El tiempo de la tarde
se consumía irremediablemente por la ventana abierta. A veces el viento soplaba
fuerte y hacía balancear el foco que estaba colgado del techo. Otra vez el
ruido entraba como a perturbar el silencio que reinaba entre los dos y sus
sombras respectivas. Esta vez Onel miró hacia la ventana abierta, tal vez no
por el ruido; sino por el viento frío que comenzaba a entrar a la casa. El
hombre no miraba a la ventana sino a Onel que se rascaba la barba crecida. Sólo
en ese instante el hombre se dio cuenta que a Onel no le interesaba nada lo que
le estaba diciendo. Era como si no estuviera allí, sentado, mirando de vez en
cuando ciertas partes de la casa. En realidad lo único que hacía Onel era
mirar, y tal vez recordar otro mundo, aquel mundo enterrado por el tiempo, que
es el pasado. Cuando Onel dejó de mirar la ventana sorprendió al hombre que lo
miraba, éste quedó impresionado, como si lo hubiesen cogido en flagrante
delito. No se dijeron nada, apenas se cruzaron las miradas y continuó cayendo
la tarde.
—Esta es nuestra casa
—dijo el hombre—, no estamos usurpando nada.
Para Onel había
cambiado algo, pero no sabía qué. Lo sentía cada vez que miraba por la ventana.
No era el olor de la casa, porque desde que entró, entró también un extraño
aroma que lo estaba esperando afuera desde siempre. Aunque para el hombre, Onel
era un extranjero, no lo era para la casa. Quizá Onel era el único
sobreviviente a quien esperaba la casa antes de derrumbarse.
Otra vez el ruido
extrañamente parecía entrar y salir de la casa. Súbitamente el hombre se puso a
toser como si algo tratase de ahogarlo. Onel sin decirle nada miraba cómo se
debatía el hombre con la tos. Sólo cuando el hombre se puso de pie, Onel estiró
su brazo sobre el hombro del hombre, tal vez para que no cayera al suelo.
Cuando dejó de toser el hombre, ninguno de los dos volvió a sentarse, quizá
presintiendo una desgracia. El hombre se sirvió un vaso de agua y lo bebió de
un golpe. Luego dejó el vaso en el filo de la mesa sin darse cuenta que al
menor movimiento podría caerse. Onel se quedó parado con las manos en los
bolsillos mirando la puerta por donde entraba el ruido.
—No es posible —dijo
el hombre.
Para entonces ya las
sombras eran inconmensurables, se habían integrado a la incipiente oscuridad.
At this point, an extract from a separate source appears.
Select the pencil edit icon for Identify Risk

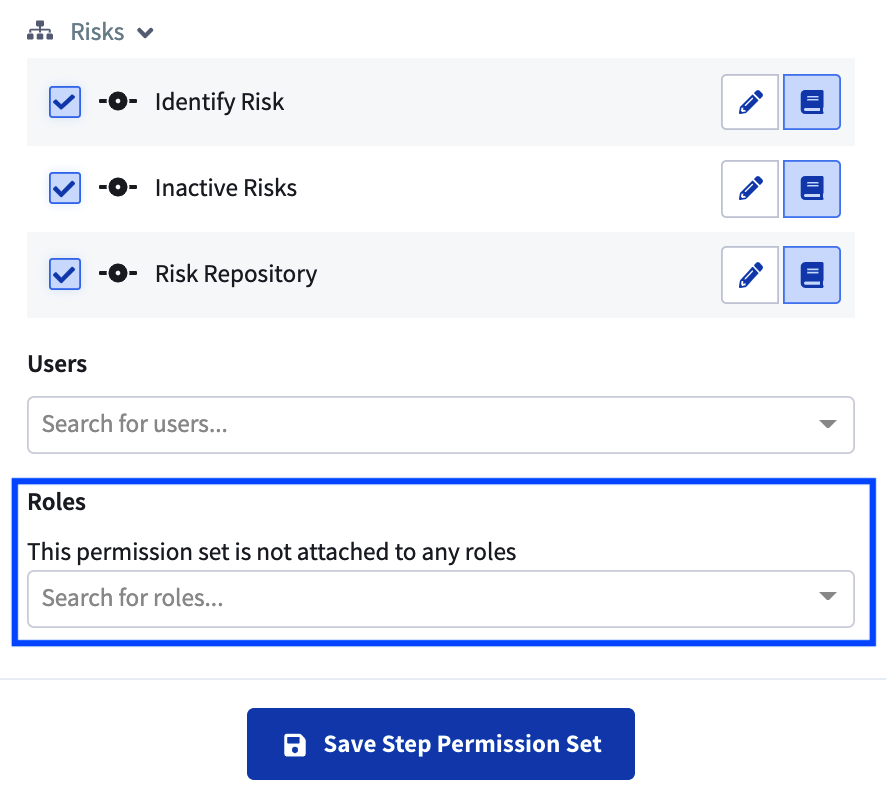[x=750, y=101]
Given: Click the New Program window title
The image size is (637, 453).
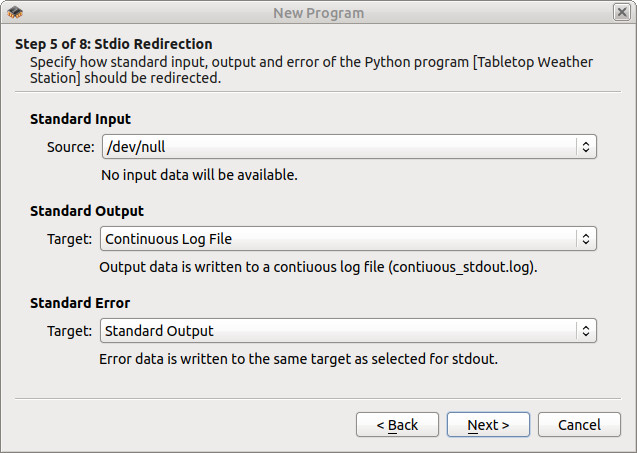Looking at the screenshot, I should (x=318, y=13).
Onel permaneció con la mirada siempre perdida en algún rincón impreciso de la
casa. Ya no eran las sombras ni los ruidos, eran los pasos de Onel los que se
desplazaban hacia la puerta de la cocina. Parecía que ya no interesaba el
ambiente estático de la sala, quería ver o recordar otras cosas, los otros
muros, los otros muros que ocultaban los muros de la sala.
—No es posible —volvió
a decir el hombre.
Onel regresó de la
cocina con la frente fruncida como si hubiese viendo la muerte. Lo que vio
fueron las cosas desordenadas de una cocina medio abandonada. Nada de lo que
había en ella le recordaba el pasado o algo que él estaba buscando, algo que
él, Onel, deseaba encontrar con urgencia, algo que podía estar confundido entre
todo lo ajeno que llenaba la cocina o la casa.
—Esta es mi casa
—decía el hombre mientras Onel escrutaba todo.
Cuando terminó de
visitar la casa, Onel pareció encontrar lo que buscaba. Miró fijamente la
puerta bajo la cual estaba incrustada la herradura. No hacía falta decir o
inventar otra cosa. Todo estaba claro en su mente.
—Yo no puedo irme
—dijo el hombre retrocediendo un poco.
Onel avanzó hacia el
hombre, y éste, temeroso, siguió retrocediendo poco a poco hasta chocar con la
pared cubierta de polvo negro. No le dijo nada, sólo alargó su mano huesuda
para coger un fierro que estaba colgado al lado de la puerta y con él extrajo
la herradura, y con ella se alejó precipitadamente de la casa, sin decirle nada
al hombre, que espantado lo vio partir hacia el centro de la noche.